### ACTIONS TO TAKE
a) Could you copy, word for word, the part of the forum thread on winter goat housing starting with "## linbee (Jul" and going on through "is not drafty."?
b) How would you render this sentence from the forum thread on winter goat housing in Spanish: "Straw or hay is a great insulator and they will use it as such."

### TEXT PROVIDED
The main shed this year is just a 12x14 or so old pig pen and they spread the hay around everywhere. They are fed grass hay in this stall and waste a lot, creating a nice and deep bed. It's actually cheaper than straw. I can sit or lay on it and do not get wet or dirty unless they just pooped and it hasn't fell through to the bottom yet. It'll probably take me a week to clean it in the spring. This stupid thing is open on the north side, but has a hill and trees in front of it so doesn't get too bad of wind. It will get partially closed in soon. They always have at least one open side or large doorway, plus there are "vents" at the top to hopefully prevent foul air from hanging around. I think the worst thing about winter is confining the goats in barns without good ventilation. You should be able to sit down on their floor any time and not be overcome with fumes or get wet or feel cold. 

Three enclosed sides should be fine. I would not confine them unless a blizzard or really horrible weather hits and even then only if the snow or rain is blowing into the barn making the bedding wet. They really are tough as long as they can get out of the wind and rain and have somewhere nice and cozy to lay down. If they get up wet or smelling like pee, they are NOT comfortable.

In south texas you might not want bedding so deep all the time. Straw or hay is a great insulator and they will use it as such.


----------



## linbee (Jul 7, 2010)

Tracy, I agree - we are wussy about cold, but Christine is right - our predicted high today is 86 degrees, falling to early morning low tomorrow of 28.. This time of year, we run the AC for a few days, then the heater, then the AC, then open the doors & windows, then the heater, and on & on until a few days in January, when we have winter.

Thanks, Vicki, I know whatever you & Christine are doing will be fine for me, too. My one Alpine is showing her baby bumps, so I don't want her to suffer any discomfort. Maybe I should put her and the doeling in together so they will have each other for body warmth.


----------



## prairie nights (Jan 16, 2009)

We are bedding too and my barn is also open to south for ventilation but is not drafty.

### DATA SHOWN
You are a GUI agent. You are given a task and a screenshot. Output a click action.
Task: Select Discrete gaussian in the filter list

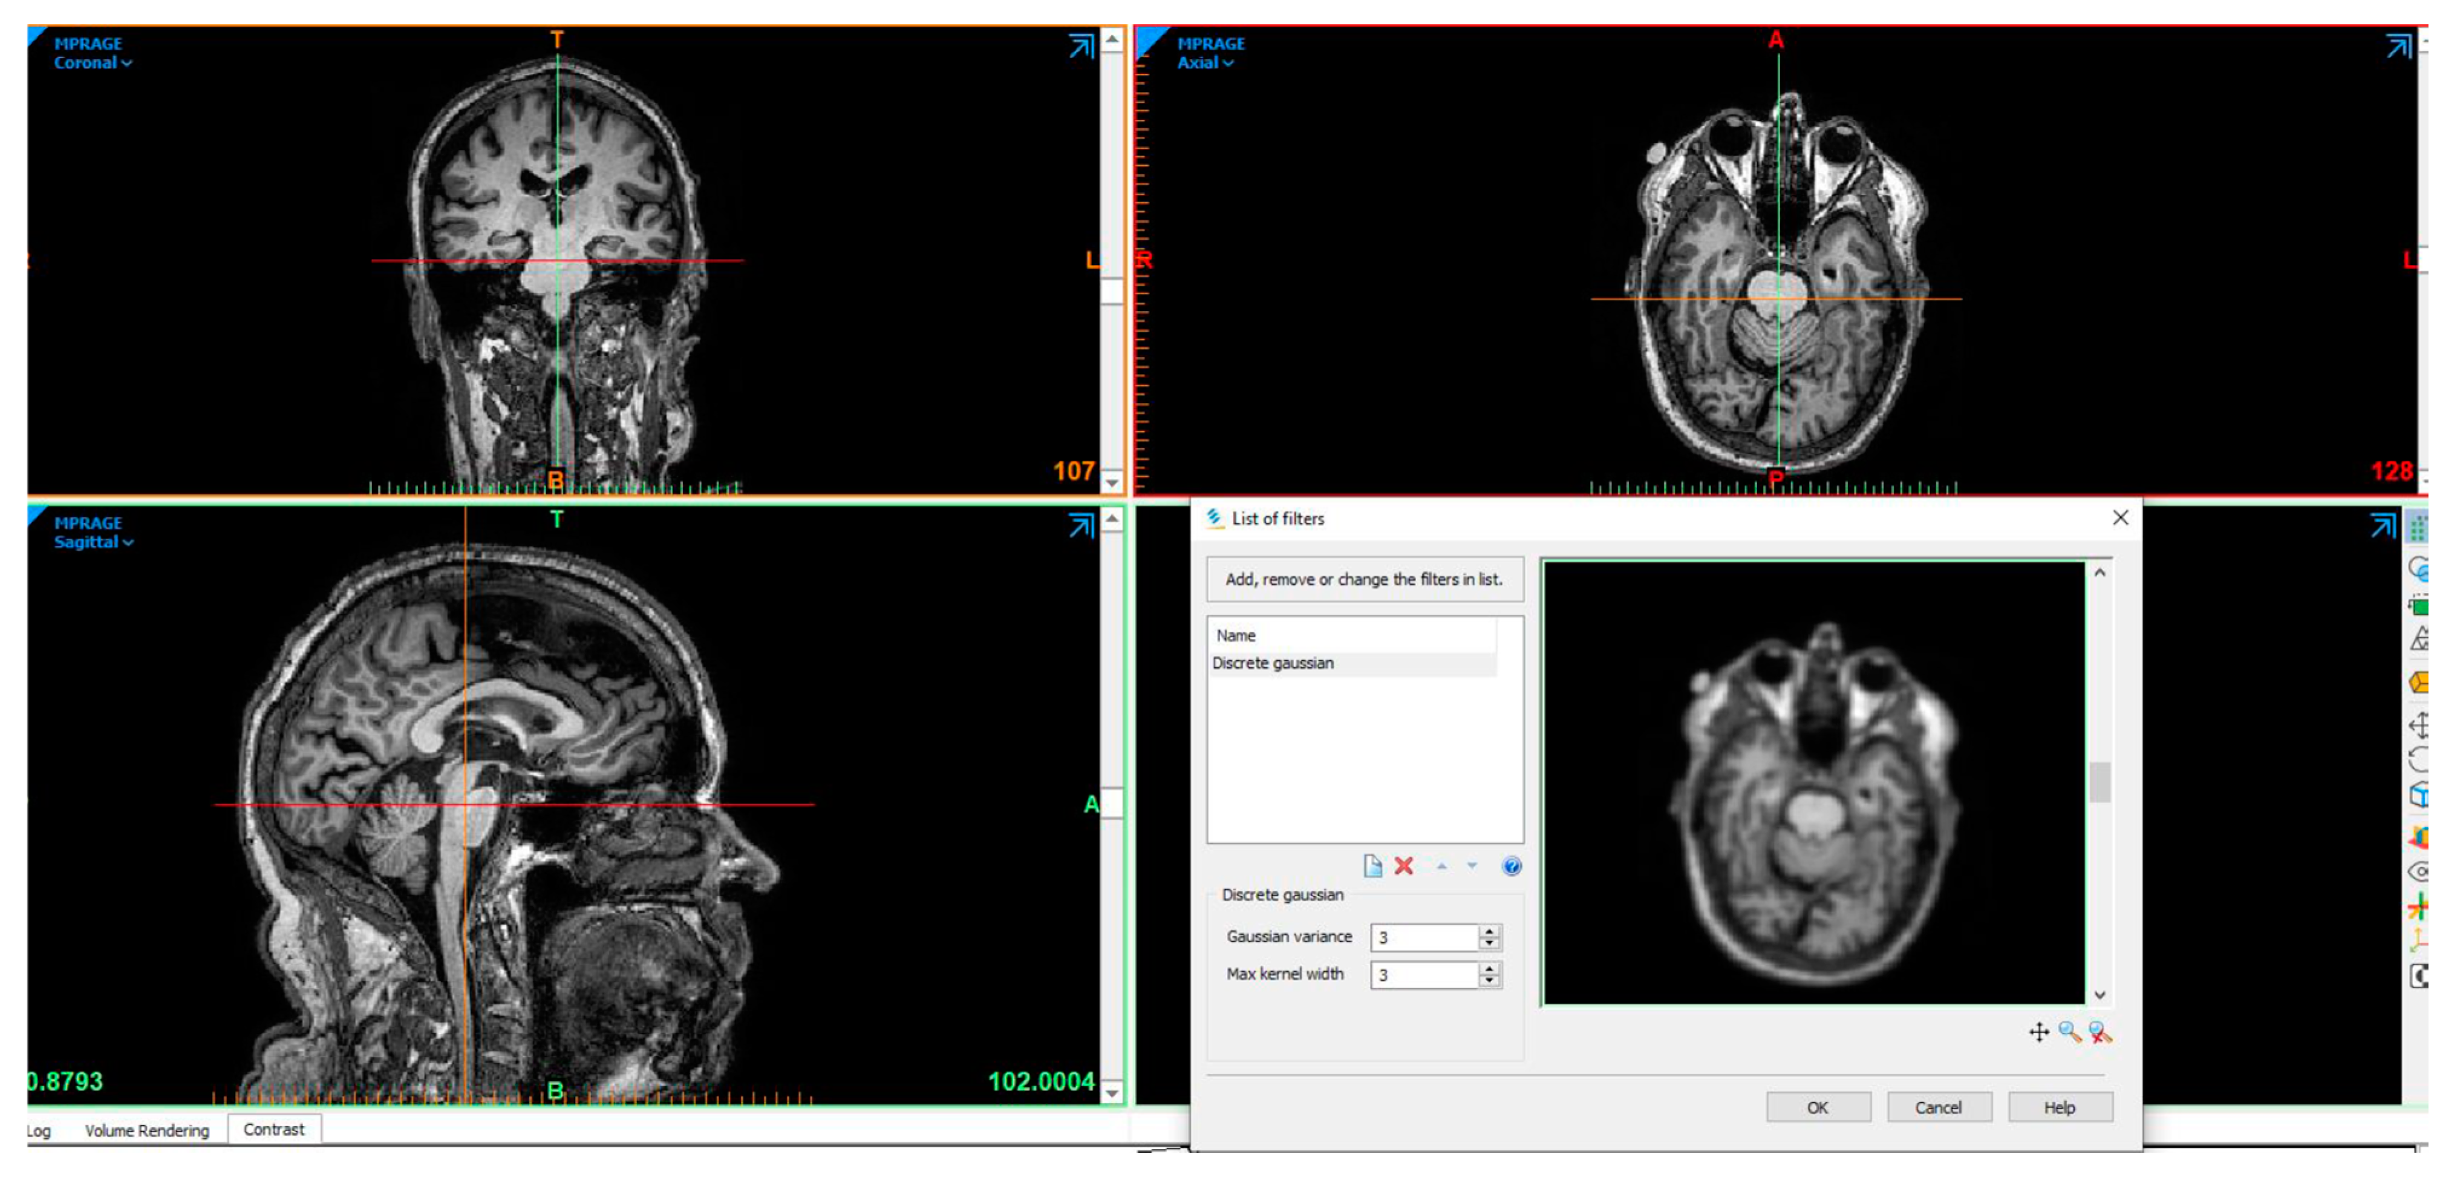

### ANSWERS PER TASK
a)
## linbee (Jul 7, 2010)

Tracy, I agree - we are wussy about cold, but Christine is right - our predicted high today is 86 degrees, falling to early morning low tomorrow of 28.. This time of year, we run the AC for a few days, then the heater, then the AC, then open the doors & windows, then the heater, and on & on until a few days in January, when we have winter.

Thanks, Vicki, I know whatever you & Christine are doing will be fine for me, too. My one Alpine is showing her baby bumps, so I don't want her to suffer any discomfort. Maybe I should put her and the doeling in together so they will have each other for body warmth.


----------



## prairie nights (Jan 16, 2009)

We are bedding too and my barn is also open to south for ventilation but is not drafty.

b) La paja o el heno es un gran aislante y lo usarán como tal.